After successfully adding the package for the Web Client, you can access it via the URL https://<fully qualified domain name of the server>/RDWeb/webclient. This currently supports newer versions of browsers such as Edge, IE 11, Google Chrome, Safari, or Firefox, but not on mobile devices.
Desktops and RemoteApp ^
Once you have logged in, you will see collections for both RemoteApp and Remote Desktops. If the administrator has published several RemoteApps, they will all launch within the same frame. You can switch between them using the bar showing the active programs at the top of the screen.
During logon, the client will ask you which local resources should be accessible in the remote session. You can only select the clipboard and printers, but no drives or USB devices are available as with the native RDP client.
Printing, dynamic window size, and clipboard ^
The screen response is relatively fluid, and the browser client can also play videos in acceptable quality, including sound. The redirected virtual remote desktop printer turns out to be a print-to-PDF function that automatically downloads the PDF to the local computer after its creation.
While users of the conventional RDP client had to wait many years before it eventually supported resizing the window, the HTML5 client offers this feature right from the start. A full-screen mode is also available.
Currently, there is still a major limitation when exchanging data between the remote session and the local device.

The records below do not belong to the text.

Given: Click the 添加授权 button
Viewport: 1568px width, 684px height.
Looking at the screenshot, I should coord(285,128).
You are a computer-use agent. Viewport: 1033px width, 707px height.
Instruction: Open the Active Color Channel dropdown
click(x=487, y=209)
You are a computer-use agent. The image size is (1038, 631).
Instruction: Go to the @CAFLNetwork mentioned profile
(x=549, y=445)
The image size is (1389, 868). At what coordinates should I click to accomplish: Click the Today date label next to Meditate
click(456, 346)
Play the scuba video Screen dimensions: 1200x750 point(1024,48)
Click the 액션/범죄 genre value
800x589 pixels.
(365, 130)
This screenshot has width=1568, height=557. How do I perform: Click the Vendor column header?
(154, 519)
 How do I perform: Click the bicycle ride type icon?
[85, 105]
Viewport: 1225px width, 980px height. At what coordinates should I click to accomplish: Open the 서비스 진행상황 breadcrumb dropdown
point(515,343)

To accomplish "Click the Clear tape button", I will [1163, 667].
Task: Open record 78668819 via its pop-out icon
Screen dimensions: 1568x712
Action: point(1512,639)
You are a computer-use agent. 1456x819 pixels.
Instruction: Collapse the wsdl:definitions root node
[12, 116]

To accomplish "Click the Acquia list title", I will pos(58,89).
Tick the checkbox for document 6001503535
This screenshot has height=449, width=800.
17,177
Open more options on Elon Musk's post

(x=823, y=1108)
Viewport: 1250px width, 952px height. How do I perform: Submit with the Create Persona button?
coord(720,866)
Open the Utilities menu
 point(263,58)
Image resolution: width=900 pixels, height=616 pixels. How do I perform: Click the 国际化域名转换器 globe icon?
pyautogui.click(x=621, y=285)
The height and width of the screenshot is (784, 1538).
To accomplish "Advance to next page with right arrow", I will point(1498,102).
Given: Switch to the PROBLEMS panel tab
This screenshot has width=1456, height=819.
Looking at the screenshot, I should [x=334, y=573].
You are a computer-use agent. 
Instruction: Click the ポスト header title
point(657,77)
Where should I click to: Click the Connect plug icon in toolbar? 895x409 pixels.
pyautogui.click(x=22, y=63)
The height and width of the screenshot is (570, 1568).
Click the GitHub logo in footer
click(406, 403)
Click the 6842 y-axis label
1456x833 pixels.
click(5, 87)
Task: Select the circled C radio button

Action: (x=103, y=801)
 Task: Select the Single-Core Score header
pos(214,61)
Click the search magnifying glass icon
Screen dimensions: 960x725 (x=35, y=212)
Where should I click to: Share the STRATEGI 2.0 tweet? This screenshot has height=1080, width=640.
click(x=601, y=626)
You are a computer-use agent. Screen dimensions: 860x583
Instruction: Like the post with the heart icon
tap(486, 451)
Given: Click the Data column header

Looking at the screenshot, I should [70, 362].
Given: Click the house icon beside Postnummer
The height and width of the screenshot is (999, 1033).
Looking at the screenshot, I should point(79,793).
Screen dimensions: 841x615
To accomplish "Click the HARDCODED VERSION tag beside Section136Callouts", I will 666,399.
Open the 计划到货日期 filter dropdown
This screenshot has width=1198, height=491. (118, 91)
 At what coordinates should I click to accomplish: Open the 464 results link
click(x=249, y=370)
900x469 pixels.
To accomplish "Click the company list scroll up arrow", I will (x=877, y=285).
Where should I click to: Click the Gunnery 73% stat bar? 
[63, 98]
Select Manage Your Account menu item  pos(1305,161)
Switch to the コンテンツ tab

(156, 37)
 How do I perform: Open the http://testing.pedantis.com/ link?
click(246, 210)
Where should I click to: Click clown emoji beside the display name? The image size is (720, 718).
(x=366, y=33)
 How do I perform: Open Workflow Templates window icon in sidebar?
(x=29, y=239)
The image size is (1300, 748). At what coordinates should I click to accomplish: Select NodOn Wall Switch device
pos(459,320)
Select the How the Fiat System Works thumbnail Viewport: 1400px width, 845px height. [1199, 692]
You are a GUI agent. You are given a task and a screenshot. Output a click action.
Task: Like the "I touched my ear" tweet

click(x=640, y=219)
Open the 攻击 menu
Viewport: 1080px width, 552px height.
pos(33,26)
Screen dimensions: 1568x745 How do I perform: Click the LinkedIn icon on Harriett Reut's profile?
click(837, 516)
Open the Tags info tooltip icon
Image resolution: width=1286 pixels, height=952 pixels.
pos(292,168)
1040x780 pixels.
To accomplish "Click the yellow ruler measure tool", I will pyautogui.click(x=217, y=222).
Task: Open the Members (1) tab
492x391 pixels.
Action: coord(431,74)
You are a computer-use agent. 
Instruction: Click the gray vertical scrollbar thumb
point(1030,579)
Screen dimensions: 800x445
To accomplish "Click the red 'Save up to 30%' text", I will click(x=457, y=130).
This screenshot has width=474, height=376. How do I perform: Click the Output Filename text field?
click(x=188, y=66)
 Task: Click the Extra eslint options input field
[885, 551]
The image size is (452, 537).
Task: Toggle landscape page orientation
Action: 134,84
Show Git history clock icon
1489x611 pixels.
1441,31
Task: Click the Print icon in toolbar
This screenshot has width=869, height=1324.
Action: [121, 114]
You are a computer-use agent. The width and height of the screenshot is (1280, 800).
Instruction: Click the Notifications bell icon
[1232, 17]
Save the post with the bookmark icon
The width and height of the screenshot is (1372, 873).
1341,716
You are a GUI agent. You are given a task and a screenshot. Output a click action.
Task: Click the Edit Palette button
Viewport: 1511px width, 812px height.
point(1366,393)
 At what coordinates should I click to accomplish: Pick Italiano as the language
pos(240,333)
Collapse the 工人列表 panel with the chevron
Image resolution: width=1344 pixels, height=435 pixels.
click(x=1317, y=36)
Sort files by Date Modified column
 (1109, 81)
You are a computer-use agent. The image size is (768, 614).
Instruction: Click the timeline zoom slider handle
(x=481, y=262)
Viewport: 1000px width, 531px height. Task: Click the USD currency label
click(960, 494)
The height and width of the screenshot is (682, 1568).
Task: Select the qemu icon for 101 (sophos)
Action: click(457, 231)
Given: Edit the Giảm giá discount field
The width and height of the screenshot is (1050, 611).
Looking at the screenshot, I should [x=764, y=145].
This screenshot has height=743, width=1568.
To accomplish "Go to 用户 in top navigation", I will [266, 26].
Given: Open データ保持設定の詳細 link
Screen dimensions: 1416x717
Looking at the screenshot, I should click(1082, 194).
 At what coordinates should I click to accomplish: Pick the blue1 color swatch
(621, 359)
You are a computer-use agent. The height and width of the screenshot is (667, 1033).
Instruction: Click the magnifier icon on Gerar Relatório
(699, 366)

Copy and paste only works for text; you cannot transfer other content types such as graphics via the clipboard. As expected, copying files via HTTP is not possible, in contrast to RDP.
The web front end complements Microsoft's client portfolio for RDS with an option that does not require any local installation of software. However, since it doesn't support any mobile devices, and most desktop PCs are running Windows, the native RDP client is preinstalled on most devices anyway. It also offers a much better user experience than the Web Client.
Subscribe to 4sysops newsletter!
Due to the current existing limitations, the Web Client is a niche application that can be interesting for ad hoc connections from outside the company network. For administrative access to Windows Server via RD, you don't need to set up the Web Client, because it's also part of the Admin Center.